Ebb & Flow Focus

OXFORD - Just over five years ago, Europe's entrepreneurial bioscience companies had very little choice if they wanted to access public equity. It was either a case of cranking up the air miles and go for an IPO on NASDAQ, or wait until the company could meet the stringent requirements associated with admission to Europe's senior bourses; which would entail a very long wait.

Since then, a whole range of options has sprung up and now aspiring companies look to be spoilt for choice. The past two years have witnessed the emergence of London's Alternative Investment Market (AIM), the pan-European NASDAQ clone EASDAQ, and several new junior markets created by the main exchanges in Paris, Frankfurt, Brussels and Amsterdam, which are organizing themselves into a pan-European network of high growth markets. Scandinavian exchanges are also admitting bioscience stocks.

Moreover, NASDAQ looks poised to take a more aggressive position within Europe in the coming months. The big question is: do European biotech companies risk losing out long term because no market is able to develop a high quality sector with enough critical mass to sustain it?

Starting gun

The London Stock Exchange was the first European market to consider the needs of entrepreneurial biotech companies when exchange officials recognized they were in danger of losing a whole new high growth sector to North America.
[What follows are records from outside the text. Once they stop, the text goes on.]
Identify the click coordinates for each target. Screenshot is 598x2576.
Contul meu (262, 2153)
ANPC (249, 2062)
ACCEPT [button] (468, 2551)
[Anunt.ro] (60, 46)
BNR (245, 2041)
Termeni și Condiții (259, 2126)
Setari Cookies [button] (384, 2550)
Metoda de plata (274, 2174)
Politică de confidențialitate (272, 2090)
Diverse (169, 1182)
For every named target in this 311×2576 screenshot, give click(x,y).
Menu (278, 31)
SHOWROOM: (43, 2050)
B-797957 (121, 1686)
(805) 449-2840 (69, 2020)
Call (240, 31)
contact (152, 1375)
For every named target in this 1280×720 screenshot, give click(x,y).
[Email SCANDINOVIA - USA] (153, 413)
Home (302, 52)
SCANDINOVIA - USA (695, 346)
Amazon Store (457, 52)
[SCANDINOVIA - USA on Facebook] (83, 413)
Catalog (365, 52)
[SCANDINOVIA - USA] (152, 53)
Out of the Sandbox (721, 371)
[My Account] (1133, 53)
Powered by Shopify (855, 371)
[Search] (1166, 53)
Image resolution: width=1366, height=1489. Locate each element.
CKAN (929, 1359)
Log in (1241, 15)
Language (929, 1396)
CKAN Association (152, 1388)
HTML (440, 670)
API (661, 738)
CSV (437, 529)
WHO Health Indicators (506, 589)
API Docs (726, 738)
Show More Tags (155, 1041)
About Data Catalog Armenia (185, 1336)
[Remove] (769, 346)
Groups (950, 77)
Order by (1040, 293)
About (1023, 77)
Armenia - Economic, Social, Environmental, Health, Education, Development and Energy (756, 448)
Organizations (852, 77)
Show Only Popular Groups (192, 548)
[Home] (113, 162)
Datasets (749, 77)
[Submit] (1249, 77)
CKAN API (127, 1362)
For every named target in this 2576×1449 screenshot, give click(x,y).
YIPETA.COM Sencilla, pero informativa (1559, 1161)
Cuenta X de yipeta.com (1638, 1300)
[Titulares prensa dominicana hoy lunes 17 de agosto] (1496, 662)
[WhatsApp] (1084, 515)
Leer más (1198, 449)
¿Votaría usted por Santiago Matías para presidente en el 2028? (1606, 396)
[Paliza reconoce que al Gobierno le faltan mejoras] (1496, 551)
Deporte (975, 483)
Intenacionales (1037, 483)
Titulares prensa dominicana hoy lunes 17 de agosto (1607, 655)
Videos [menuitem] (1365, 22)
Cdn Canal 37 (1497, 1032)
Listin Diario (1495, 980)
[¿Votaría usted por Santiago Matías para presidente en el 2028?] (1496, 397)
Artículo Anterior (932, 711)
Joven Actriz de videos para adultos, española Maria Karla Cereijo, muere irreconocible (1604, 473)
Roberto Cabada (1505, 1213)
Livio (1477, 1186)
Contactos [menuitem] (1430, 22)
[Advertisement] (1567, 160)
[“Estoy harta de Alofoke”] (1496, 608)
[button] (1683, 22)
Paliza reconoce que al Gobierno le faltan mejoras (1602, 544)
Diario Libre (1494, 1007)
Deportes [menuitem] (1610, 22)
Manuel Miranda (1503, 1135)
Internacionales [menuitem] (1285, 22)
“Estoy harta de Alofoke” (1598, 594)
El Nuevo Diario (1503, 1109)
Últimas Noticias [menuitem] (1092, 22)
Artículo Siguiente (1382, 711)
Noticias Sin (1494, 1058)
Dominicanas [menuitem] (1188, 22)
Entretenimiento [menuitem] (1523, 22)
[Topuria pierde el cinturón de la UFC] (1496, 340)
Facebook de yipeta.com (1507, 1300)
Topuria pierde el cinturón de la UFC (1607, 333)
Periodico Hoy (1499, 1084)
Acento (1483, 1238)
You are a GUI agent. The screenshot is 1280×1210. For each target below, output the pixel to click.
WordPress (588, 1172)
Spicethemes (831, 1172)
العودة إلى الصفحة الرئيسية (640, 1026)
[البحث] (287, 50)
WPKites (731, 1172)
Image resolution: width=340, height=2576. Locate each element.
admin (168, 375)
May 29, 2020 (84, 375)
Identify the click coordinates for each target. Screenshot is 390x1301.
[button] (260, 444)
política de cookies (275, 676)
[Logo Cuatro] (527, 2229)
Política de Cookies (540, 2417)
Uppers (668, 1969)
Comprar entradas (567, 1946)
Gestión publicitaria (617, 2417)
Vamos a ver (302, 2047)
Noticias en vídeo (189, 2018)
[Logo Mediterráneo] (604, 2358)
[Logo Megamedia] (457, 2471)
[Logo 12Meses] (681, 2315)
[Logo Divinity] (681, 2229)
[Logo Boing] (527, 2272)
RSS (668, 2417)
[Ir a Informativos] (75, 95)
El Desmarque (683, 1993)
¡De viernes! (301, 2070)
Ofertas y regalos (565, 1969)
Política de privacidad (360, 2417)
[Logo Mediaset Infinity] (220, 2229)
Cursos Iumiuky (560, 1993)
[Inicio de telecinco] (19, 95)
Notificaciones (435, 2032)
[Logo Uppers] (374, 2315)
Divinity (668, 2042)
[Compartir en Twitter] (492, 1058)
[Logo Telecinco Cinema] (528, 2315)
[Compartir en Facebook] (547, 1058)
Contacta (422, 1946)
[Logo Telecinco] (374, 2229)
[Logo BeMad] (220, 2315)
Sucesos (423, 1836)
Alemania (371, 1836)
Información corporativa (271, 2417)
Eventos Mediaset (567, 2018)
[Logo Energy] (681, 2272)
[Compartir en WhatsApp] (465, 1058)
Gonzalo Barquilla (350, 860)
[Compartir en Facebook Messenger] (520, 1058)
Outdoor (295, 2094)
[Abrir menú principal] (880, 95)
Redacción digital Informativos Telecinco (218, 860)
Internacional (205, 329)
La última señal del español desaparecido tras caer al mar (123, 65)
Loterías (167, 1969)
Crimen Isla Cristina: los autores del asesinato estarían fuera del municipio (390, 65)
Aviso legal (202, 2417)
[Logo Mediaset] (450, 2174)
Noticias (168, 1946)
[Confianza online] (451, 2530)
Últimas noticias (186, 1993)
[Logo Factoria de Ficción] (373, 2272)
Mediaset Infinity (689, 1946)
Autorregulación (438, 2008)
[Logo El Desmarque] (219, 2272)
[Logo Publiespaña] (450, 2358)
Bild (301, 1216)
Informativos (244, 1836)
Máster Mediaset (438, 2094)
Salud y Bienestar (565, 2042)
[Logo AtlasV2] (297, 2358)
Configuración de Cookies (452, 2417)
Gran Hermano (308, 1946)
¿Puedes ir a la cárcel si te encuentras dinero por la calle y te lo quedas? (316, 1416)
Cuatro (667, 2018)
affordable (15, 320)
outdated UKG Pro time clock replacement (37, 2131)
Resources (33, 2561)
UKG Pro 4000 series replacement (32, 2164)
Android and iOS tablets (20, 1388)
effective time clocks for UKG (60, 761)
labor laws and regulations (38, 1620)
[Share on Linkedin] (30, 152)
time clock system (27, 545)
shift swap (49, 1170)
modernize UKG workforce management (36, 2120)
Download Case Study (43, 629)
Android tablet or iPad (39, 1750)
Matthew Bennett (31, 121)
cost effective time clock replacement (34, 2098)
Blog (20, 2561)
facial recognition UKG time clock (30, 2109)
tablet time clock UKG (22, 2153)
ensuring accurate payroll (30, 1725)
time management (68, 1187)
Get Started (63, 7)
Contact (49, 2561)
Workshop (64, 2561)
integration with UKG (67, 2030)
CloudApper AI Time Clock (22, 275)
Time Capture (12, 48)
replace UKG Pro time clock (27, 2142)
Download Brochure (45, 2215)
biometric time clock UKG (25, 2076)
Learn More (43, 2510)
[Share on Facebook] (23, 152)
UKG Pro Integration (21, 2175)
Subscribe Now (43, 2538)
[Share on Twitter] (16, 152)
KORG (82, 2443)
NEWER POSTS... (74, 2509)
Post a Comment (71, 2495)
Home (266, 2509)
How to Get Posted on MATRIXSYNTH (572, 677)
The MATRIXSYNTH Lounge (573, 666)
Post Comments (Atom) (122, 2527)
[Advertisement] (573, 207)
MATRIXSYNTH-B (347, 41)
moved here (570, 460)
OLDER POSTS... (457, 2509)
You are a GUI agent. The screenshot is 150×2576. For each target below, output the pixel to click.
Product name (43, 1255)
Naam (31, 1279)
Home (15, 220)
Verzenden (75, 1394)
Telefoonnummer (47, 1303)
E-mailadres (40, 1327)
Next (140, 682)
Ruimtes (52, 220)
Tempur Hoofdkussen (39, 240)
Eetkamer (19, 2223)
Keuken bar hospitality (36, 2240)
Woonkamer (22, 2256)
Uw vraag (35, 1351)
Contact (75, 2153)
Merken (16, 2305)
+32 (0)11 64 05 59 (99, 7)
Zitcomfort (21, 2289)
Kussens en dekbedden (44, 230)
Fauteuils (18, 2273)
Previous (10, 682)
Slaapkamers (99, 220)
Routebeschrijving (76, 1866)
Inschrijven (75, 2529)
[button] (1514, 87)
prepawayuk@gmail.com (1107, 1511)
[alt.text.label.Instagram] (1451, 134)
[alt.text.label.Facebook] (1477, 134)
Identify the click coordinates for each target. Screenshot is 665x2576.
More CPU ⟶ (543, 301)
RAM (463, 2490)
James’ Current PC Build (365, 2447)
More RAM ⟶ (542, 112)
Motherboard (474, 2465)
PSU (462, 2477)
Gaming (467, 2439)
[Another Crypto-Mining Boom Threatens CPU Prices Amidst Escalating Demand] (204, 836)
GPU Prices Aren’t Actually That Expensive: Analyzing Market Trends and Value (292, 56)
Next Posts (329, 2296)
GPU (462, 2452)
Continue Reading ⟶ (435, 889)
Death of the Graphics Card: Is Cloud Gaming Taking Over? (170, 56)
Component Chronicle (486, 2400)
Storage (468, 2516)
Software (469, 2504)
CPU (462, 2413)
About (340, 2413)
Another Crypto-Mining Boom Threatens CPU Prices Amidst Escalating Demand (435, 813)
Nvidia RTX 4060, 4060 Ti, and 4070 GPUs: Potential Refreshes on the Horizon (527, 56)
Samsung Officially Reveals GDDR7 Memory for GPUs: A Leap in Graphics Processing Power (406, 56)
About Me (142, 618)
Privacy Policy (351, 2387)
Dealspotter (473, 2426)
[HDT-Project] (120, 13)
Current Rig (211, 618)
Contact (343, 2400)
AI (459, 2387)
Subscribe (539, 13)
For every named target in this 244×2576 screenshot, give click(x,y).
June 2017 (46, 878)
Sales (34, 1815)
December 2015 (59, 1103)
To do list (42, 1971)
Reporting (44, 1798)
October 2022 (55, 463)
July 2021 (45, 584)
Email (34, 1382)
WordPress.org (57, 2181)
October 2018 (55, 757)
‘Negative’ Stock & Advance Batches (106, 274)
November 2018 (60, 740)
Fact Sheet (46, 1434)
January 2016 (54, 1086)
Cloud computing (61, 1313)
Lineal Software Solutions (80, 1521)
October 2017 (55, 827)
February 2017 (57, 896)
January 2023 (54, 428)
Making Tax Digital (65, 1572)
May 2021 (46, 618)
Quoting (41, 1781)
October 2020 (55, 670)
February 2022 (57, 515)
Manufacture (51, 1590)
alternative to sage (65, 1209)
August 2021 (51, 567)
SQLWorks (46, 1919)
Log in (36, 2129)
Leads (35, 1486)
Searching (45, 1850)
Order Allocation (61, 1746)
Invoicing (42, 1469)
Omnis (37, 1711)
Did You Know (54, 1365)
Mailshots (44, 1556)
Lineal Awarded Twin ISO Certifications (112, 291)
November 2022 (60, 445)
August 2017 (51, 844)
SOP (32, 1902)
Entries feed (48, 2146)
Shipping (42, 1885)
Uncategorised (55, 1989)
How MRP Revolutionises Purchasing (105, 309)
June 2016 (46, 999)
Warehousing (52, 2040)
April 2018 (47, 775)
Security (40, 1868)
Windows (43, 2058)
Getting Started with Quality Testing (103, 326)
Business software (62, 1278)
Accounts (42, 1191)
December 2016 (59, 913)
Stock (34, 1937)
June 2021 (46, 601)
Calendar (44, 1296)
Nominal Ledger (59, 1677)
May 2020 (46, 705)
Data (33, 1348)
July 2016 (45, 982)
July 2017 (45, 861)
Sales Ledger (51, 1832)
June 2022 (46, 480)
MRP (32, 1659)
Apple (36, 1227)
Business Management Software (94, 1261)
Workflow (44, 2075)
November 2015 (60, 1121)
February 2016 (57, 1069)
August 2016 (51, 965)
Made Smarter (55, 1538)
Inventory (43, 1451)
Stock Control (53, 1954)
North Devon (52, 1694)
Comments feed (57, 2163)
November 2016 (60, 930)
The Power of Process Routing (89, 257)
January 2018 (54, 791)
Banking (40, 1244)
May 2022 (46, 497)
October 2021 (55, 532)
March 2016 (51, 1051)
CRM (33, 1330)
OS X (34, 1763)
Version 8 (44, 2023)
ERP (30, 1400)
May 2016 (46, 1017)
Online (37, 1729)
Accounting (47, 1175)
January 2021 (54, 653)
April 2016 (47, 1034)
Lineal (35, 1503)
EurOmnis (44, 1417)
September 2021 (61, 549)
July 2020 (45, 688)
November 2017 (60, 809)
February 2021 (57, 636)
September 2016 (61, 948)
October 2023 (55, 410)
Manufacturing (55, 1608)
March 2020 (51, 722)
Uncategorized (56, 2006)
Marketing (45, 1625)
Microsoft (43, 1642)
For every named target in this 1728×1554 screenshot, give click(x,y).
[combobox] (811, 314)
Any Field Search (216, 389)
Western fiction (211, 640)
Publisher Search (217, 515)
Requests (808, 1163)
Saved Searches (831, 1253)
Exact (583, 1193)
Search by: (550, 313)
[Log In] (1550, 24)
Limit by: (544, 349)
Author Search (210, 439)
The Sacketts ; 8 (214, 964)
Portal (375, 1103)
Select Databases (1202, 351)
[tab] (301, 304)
The warning bells really started ringing in 1992 when Cantab Pharmaceuticals (LSE:CTB, NASDAQ:CNTBY; Cambridge, U.K.) announced that it needed to raise public equity and was going to NASDAQ to do it. Soon after, British Biotech (LSE:BBG, BBIOY; Oxford, U.K.) was able to complete a dual listing on NASDAQ and the LSE, but only after London officials agreed to relax the listing rules.

Indeed, probably the most significant event in the development of the U.K. biotech sector was the relaxation in 1993 of LSE listing rules for research-based companies, the so-called Chapter 20 rules (see A3). However, even though the Chapter 20 rules have enabled many companies to raise public capital, gaining a full listing remains difficult.

But if the financing environment for U.K. biotech companies was considered bad, the situation in continental Europe had been nothing short of disastrous. Spotting this gap in supply of equity capital, the European Venture Capital Association announced that it would attempt to create EASDAQ as a distinct pan-European exchange to cater to entrepreneurially managed growth companies with international aspirations.

The EASDAQ announcement galvanized other exchanges into action. And before EASDAQ's screens could come on, London had established AIM. And the Paris Bourse, which originally had been in talks with the EASDAQ founders, had not only launched Le Nouveau Marche as its own high tech high growth-focused exchange, it was also finalizing plans for a pan-European network of new markets backed by the main bourses.

"We are pleased that there is now growing competition to cater for small-to-medium sized companies," said Katie Morris, chief executive at CISCO, the London-based lobby organization for smaller companies. "Monopolistic stock exchanges were just focusing on the large cap companies, while small companies, particularly those in high tech areas, suffered because of their size and the fact they were misunderstood."